Search the records that follow and extract every line containing the string "width".

───── Exercise inputs ─────

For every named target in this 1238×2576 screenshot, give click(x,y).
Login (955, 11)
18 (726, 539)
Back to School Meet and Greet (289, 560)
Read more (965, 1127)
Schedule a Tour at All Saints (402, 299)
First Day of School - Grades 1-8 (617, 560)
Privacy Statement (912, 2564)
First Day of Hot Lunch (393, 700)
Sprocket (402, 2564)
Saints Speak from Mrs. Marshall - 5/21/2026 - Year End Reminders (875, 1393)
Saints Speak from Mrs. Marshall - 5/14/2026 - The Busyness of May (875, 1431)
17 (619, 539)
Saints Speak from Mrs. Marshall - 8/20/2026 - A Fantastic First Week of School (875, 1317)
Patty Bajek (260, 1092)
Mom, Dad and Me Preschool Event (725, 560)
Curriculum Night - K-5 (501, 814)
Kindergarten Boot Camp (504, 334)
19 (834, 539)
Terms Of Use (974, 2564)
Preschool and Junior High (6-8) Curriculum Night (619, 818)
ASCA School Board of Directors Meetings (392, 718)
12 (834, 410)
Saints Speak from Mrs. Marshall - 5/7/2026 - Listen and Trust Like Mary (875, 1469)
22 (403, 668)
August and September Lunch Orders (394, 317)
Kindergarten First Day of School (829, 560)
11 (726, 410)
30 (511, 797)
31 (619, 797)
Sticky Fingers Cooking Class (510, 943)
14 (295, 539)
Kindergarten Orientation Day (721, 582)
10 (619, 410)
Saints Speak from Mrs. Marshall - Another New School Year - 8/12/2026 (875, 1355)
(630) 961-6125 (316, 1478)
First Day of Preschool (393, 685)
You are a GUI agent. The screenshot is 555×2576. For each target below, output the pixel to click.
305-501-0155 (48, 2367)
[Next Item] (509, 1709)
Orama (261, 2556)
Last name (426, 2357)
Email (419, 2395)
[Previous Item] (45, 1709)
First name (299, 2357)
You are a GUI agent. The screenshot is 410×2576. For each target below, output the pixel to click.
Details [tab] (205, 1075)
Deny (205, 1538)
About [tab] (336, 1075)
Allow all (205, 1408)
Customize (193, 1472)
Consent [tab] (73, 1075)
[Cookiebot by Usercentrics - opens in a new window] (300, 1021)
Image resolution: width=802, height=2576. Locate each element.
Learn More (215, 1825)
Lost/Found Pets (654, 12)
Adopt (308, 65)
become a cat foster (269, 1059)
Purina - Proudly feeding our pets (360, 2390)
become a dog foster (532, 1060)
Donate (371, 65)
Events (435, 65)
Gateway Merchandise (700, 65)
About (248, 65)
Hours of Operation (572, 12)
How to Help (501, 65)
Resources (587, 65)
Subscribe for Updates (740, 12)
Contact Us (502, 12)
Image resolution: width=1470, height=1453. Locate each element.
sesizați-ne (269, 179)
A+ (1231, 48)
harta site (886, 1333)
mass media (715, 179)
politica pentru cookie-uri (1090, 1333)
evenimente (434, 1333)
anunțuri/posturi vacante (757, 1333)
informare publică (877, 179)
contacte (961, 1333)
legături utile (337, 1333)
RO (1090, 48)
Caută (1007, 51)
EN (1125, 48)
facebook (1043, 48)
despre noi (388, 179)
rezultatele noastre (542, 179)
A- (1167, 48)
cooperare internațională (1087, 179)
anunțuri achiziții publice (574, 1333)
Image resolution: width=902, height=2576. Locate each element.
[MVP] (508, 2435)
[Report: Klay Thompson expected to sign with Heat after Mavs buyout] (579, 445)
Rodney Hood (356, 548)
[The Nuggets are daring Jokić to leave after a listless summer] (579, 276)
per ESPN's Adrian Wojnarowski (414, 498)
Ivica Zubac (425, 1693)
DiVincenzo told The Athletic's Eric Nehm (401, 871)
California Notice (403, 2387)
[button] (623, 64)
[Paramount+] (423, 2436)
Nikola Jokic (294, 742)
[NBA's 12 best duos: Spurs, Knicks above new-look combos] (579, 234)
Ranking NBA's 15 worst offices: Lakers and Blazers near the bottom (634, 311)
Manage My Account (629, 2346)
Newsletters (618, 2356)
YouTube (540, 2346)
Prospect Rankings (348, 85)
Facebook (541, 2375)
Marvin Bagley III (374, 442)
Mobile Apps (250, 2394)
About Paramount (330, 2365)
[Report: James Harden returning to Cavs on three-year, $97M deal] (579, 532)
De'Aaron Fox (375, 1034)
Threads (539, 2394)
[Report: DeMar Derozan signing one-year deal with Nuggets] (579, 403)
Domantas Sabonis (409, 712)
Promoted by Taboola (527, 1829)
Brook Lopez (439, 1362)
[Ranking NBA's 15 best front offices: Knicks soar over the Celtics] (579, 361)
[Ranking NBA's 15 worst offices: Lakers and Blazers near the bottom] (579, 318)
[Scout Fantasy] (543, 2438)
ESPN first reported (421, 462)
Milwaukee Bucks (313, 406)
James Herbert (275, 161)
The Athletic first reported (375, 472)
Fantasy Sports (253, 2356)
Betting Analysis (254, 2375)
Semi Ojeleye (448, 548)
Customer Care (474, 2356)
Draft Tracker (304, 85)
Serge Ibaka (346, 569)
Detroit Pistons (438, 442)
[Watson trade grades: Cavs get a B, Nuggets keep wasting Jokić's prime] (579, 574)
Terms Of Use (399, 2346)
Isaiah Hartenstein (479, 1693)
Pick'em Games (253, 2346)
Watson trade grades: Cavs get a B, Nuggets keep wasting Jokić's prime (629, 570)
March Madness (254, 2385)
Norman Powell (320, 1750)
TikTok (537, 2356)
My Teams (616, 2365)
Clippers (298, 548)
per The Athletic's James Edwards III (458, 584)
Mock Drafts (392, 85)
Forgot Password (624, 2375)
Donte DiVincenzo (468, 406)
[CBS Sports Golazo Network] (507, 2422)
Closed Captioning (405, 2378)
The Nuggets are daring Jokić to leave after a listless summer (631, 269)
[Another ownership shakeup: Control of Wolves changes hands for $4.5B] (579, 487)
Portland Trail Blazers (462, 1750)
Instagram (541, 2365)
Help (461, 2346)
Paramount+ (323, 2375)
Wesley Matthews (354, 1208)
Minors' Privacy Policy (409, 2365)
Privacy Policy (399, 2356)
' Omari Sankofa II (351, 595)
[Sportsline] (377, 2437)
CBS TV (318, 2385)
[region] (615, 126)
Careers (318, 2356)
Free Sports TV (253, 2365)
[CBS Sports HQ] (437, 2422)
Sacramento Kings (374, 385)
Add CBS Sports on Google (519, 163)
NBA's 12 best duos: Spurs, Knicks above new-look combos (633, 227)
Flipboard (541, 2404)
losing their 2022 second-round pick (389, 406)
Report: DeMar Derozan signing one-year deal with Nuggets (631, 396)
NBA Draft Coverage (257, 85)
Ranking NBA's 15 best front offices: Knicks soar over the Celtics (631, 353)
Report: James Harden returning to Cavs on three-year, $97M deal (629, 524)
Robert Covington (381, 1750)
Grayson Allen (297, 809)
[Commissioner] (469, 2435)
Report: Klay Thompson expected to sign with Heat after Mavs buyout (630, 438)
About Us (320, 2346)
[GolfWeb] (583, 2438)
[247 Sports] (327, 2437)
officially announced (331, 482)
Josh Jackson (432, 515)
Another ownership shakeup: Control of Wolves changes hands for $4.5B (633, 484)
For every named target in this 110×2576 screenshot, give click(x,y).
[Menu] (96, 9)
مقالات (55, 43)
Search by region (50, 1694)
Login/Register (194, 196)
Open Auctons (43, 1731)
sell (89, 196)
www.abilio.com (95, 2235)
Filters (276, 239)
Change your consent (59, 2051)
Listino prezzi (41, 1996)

─────

● Answer to this exercise:
Image resolution: width=802, height=2576. Locate each element.
Image resolution: width=1470, height=1453. Locate each element.
Image resolution: width=902, height=2576. Locate each element.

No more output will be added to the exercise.